Lasciamo stare, meglio stare fermi e buoni, perché se per caso mi vedesse qualcuno sarebbe la fine del mio sereno e tranquillo soggiorno a Noha. L’indomani sarei sulla bocca di tutti come Pasquale ‘u pacciu’[6], ritornato nel suo paese dopo ben trent’anni per sfuggire alle grinfie del reparto di neuropsichiatria dell’ospedale Santa Chiara di Pisa.

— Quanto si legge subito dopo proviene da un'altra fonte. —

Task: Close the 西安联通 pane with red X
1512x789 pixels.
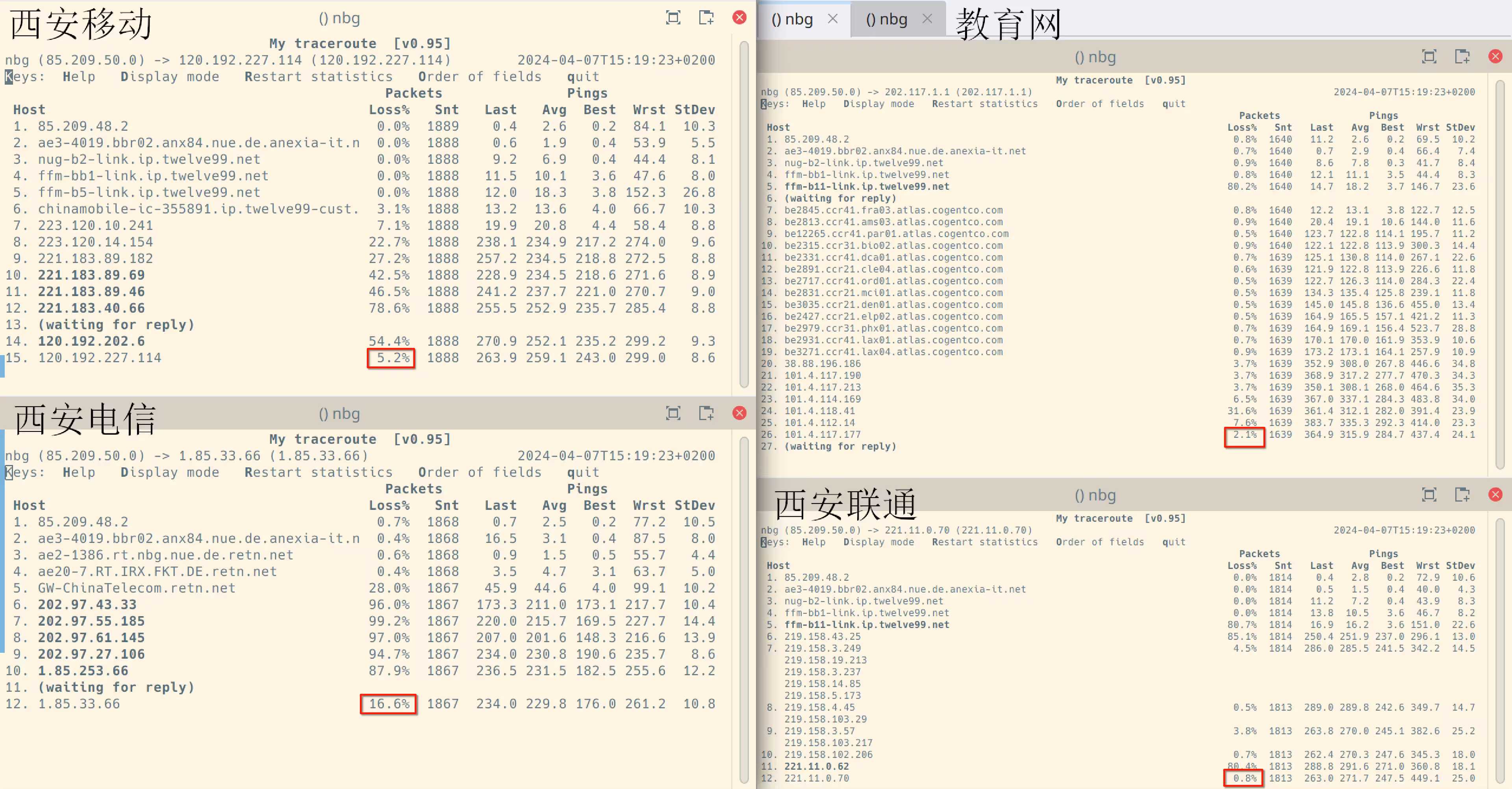Action: click(1495, 495)
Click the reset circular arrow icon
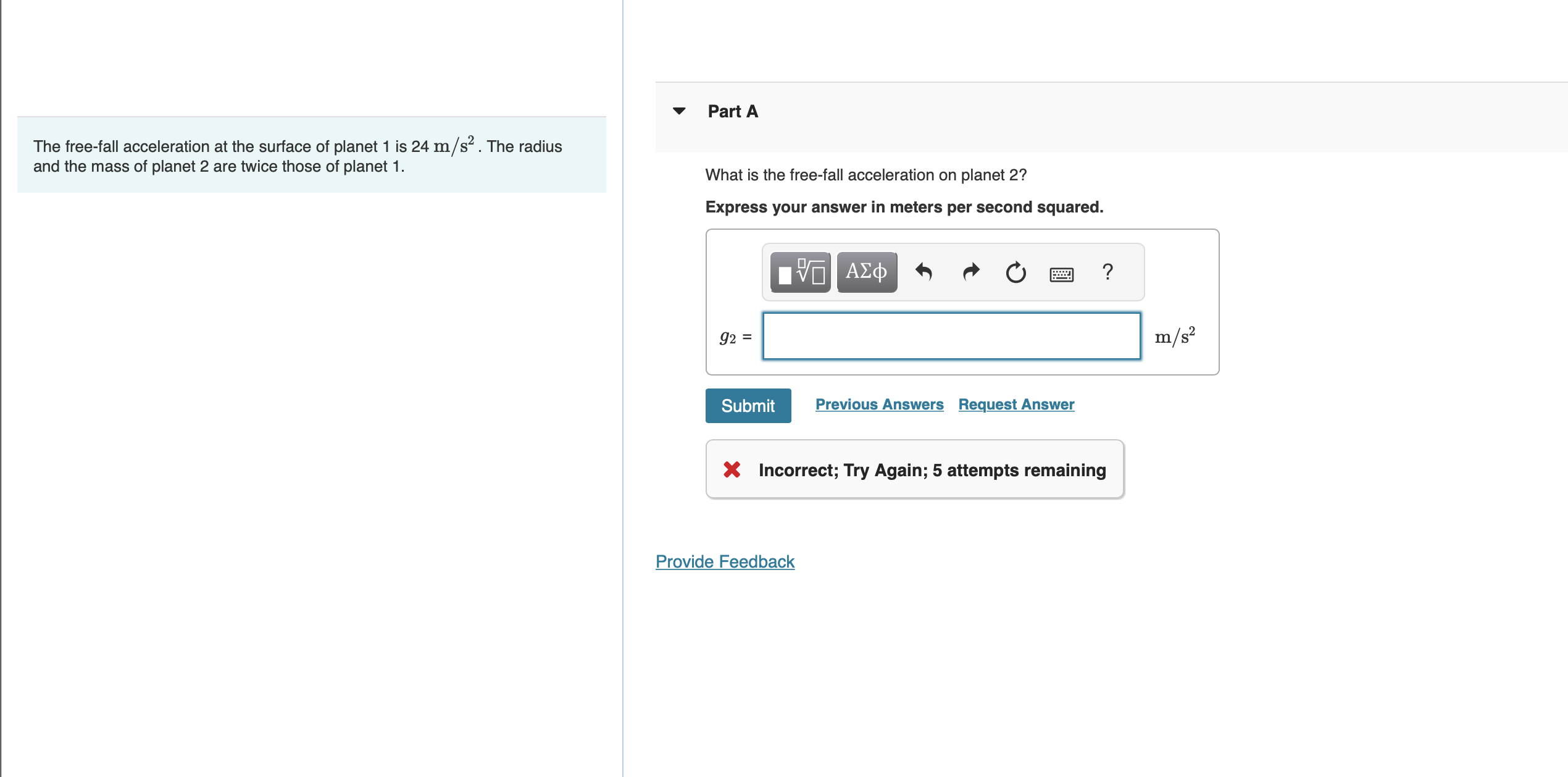This screenshot has width=1568, height=777. pos(1015,272)
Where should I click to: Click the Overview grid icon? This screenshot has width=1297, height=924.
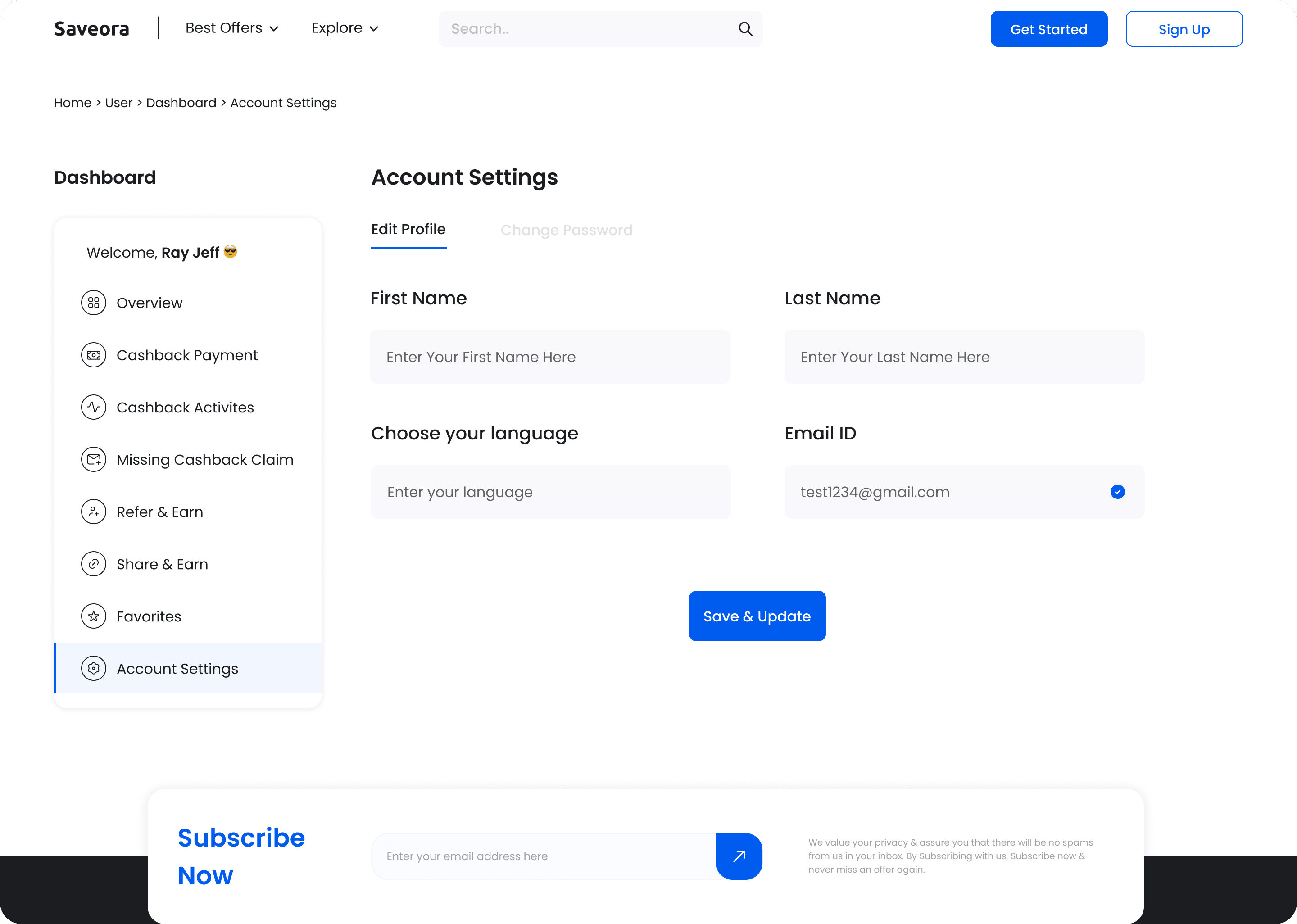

Anche se poi a me importa poco. Mi è sempre fregato poco delle dicerie della gente. Purtroppo, vivendo in un paesino così piccolo, diventa anche piccolo il tuo diritto alla privacy, a fare i comodi tuoi in casa tua senza dover dare conto a nessuno, senza che poi lo venga a sapere inevitabilmente il tuo vicino. Forse questa è stata una delle cause per cui ho deciso di abbandonare Noha. Per dirla tutta, questo piccolo paesino non è stato mai a misura mia. Non per vantarmi, ovviamente, però non eravamo compatibili; un rigetto che non riuscivo a spiegarmi. Sia chiaro, non disgustavo il paese in sé per sé, ma la mentalità ferma e antiquata dei suoi abitanti.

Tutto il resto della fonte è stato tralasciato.